Determines your sales!

 


                 Love what you're doing when you're selling a product/service. The popular image of a salesperson as someone willing to "sell at all costs" is not the reality across the board in sales. A good salesperson loves sales, is motivated by what they're selling, and transfers this enthusiasm and belief to the customer. Indeed, the customer is given options, including the one to walk away, in order to avoid such undue pressure. 
                 Learn how to listen to customers and to read their body language. Avoid interrupting or disagreeing with a customer, and provide your customer with space to talk. Know how to interpret a customer's folded arms, eye contact, and manner of standing toward or away from you. Make the customer comfortable and you're off to a good start in selling your product.

               Be knowledgeable about the product/service. There is nothing more infuriating to a potential customer than to come across a half-hearted salesperson who claims uncertainty about what the product can and can't do, what it's made from, and what happens when things in it stop working. It is absolutely vital to know your product range inside out and if you do not know something a customer asks of you, let them know you'll find out and get back to them as soon as possible.
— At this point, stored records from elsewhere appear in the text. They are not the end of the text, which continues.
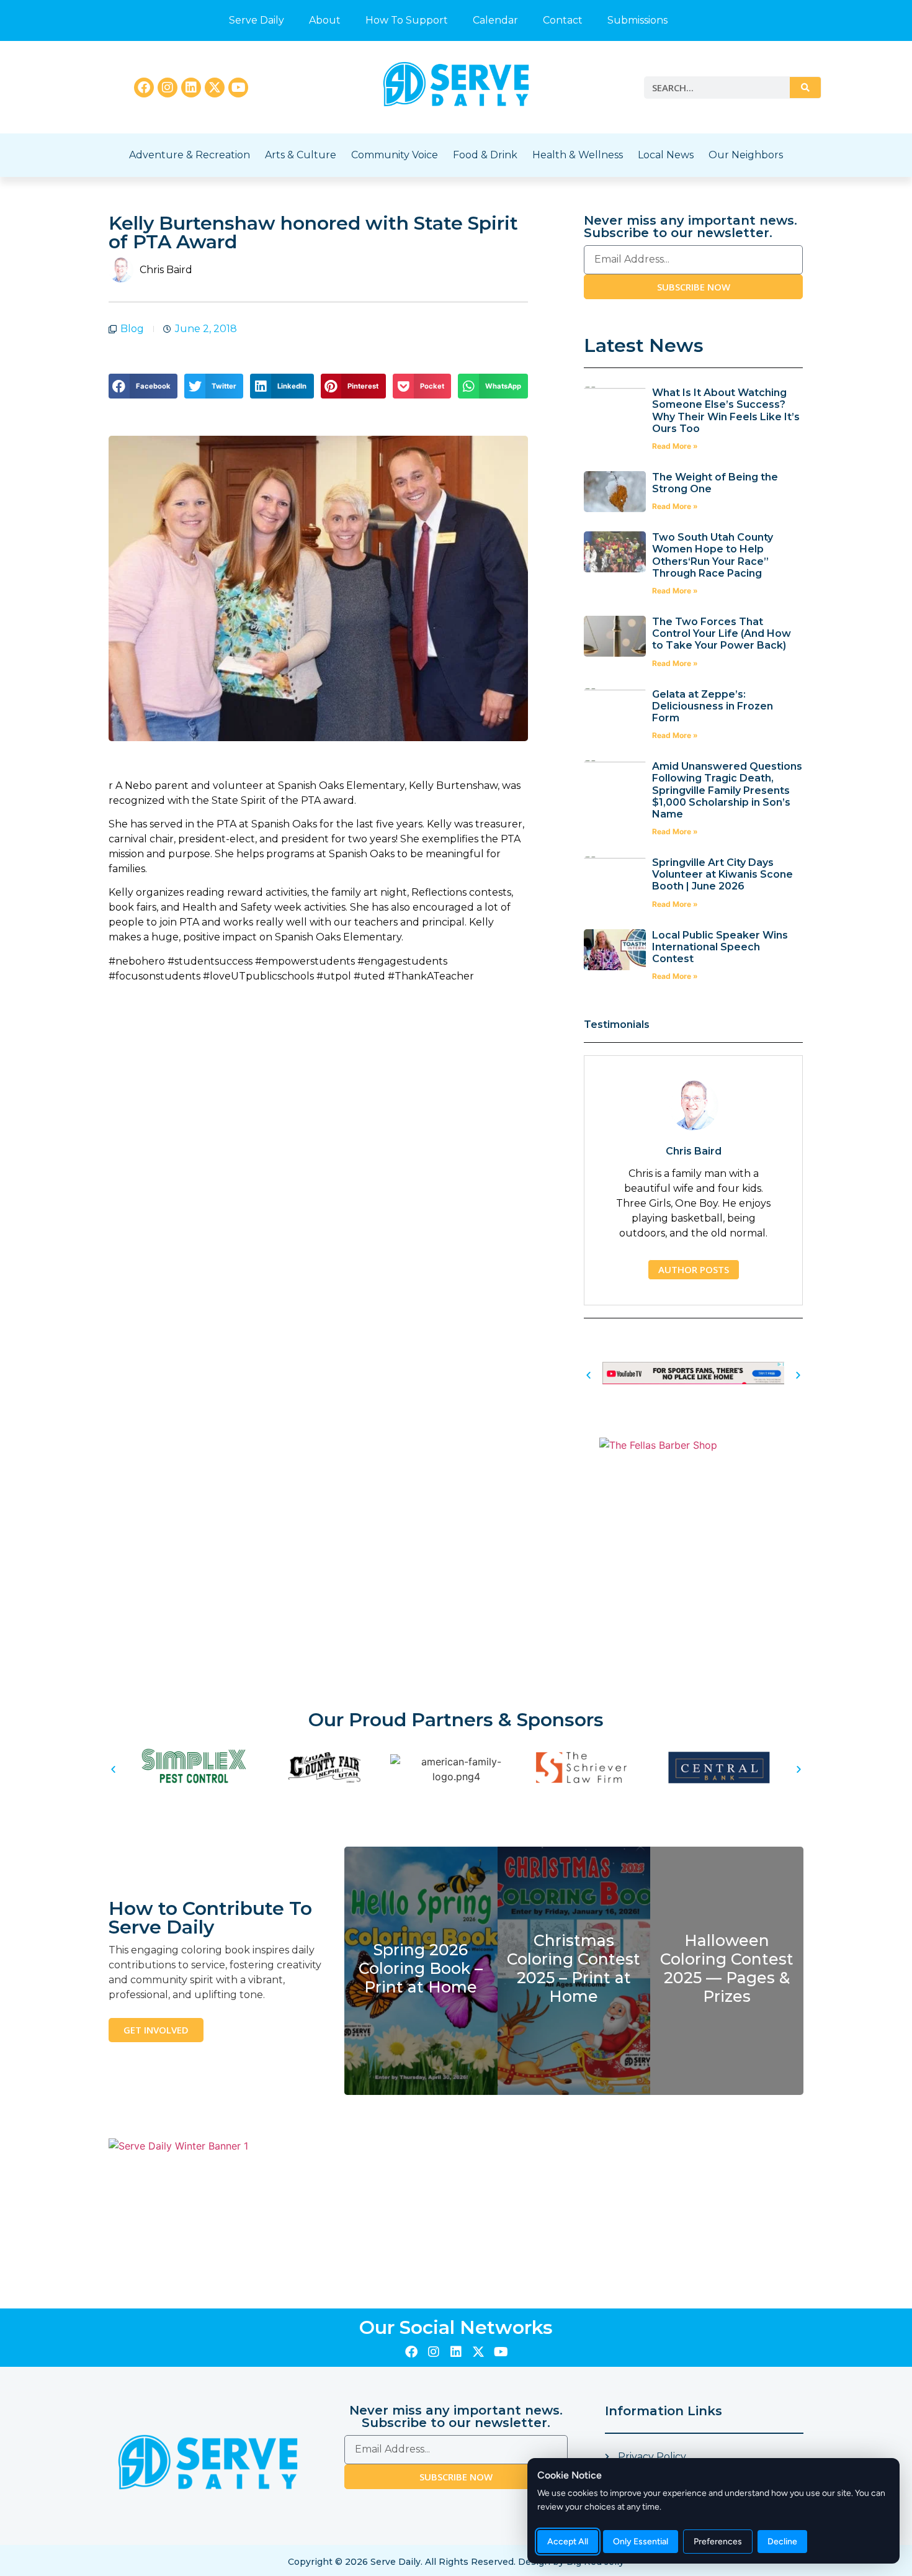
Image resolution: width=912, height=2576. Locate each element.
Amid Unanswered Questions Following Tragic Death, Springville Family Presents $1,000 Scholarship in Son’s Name (727, 790)
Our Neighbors (746, 155)
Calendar (495, 20)
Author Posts (693, 1269)
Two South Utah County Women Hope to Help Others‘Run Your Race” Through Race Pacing (712, 555)
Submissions (637, 20)
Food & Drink (485, 155)
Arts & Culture (300, 155)
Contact (563, 20)
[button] (143, 386)
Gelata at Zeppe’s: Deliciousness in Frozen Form (712, 706)
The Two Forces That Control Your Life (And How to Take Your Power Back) (721, 633)
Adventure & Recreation (189, 155)
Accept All (567, 2541)
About (325, 20)
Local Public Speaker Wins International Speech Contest (720, 947)
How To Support (406, 20)
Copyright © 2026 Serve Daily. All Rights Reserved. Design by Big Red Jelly (456, 2561)
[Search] (805, 87)
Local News (666, 155)
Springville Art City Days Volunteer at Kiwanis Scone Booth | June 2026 (722, 874)
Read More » (675, 446)
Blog (132, 329)
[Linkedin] (191, 87)
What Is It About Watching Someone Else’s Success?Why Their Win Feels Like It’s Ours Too (726, 411)
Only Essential (640, 2541)
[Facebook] (144, 87)
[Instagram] (167, 87)
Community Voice (394, 155)
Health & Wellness (577, 155)
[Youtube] (238, 87)
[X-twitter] (215, 87)
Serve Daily (256, 20)
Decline (782, 2541)
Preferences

               Help the customer see the perks. As well as getting good product information to the right people, it is important to translate the product's features into benefits for the customer, thus making it easier for them to buy.
  • Have you used the product, tested it, tried it out, or worked with it--whichever is relevant?
  • Do you feel comfortable about being able to talk to a customer as someone totally familiar with the product?
  • Ask yourself one simple question: Why should a customer buy my product/service? If the only answer you can come up with is "So I can get paid," you're selling the wrong product 
               Ensure that the product/service has been adequately explained. Good product information, including retail packaging, is important. Lots of salespersons and sales managers don't like to admit that sales can be completed by product information. They like to think it is their personal charm, intelligence, and determination that closes sales. For the most part, that is bunk. Not only can sales be made by product information, most sales are made this way. And this is more true today than in the past because of the proliferation of "big-box stores" and other forms of product sales without the benefit of interpersonal relationships.
  • The product information should be informative, true and complete. Ideally, it should give the prospective buyer all the information they need to buy on the spot.
  • For most prospects shopping without assistance, clear and easy to understand information, as described above, is important.
               Make the benefits of the product/service loud and clear. Besides the actual utility, beauty, or even fame of the product/service, what are you offering above and beyond? Make it clear to the customer what key benefits the product brings to them, such as guarantees, warranties, and after-sales service.